● **Try it**:
Locate the string "agent" in the records below. Copy every line where it occurs.
===== Data for processing =====
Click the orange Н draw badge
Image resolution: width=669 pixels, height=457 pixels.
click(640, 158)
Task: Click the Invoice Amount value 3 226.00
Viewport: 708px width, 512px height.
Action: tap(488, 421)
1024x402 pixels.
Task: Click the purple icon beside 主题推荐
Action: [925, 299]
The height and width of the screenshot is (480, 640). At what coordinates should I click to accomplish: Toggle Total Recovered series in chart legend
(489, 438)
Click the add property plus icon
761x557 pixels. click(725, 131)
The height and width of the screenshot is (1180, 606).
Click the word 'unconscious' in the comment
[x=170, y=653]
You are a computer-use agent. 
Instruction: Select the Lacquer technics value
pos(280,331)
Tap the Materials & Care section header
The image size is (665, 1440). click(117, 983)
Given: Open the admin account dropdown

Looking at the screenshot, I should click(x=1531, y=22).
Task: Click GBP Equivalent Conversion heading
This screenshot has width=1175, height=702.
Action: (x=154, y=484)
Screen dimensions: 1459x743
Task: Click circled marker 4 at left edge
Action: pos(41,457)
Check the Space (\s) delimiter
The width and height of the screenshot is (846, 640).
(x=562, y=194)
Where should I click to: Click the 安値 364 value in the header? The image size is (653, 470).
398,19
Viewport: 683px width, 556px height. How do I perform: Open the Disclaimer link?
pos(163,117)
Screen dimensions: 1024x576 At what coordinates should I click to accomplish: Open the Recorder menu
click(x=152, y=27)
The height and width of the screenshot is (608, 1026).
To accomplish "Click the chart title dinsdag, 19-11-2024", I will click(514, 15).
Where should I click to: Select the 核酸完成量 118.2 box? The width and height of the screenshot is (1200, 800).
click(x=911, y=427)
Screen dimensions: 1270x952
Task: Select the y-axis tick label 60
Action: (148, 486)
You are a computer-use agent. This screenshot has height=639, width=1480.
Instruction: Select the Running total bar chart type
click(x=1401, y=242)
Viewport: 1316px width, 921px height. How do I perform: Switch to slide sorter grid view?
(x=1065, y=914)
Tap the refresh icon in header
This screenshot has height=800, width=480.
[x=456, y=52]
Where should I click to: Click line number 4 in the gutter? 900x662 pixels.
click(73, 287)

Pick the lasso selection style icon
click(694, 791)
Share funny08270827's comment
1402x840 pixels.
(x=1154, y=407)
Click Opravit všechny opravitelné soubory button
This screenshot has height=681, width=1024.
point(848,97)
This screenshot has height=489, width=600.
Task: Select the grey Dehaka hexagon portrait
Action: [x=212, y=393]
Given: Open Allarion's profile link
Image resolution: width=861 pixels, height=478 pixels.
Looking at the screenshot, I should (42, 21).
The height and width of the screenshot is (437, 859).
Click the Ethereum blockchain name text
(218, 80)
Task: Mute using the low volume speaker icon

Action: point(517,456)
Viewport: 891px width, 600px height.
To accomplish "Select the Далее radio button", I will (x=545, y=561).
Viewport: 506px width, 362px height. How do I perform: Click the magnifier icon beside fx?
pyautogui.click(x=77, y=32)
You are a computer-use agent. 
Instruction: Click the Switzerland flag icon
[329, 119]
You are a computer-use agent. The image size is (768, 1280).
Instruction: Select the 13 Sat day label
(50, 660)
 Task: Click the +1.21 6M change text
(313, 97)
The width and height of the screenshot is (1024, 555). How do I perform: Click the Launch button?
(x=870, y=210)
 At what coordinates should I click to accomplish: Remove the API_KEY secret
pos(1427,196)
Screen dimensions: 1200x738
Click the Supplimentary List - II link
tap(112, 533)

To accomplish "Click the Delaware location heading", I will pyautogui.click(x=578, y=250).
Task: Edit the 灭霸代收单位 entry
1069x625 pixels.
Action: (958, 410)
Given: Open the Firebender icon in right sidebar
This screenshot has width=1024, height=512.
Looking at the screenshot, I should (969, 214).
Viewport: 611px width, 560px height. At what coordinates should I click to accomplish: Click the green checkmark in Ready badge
=====
● **Output of the exercise**:
You are a computer-use agent. 
You are a computer-use agent. This screenshot has height=639, width=1480.
You are a computer-use agent. 
You are a computer-use agent. The image size is (768, 1280).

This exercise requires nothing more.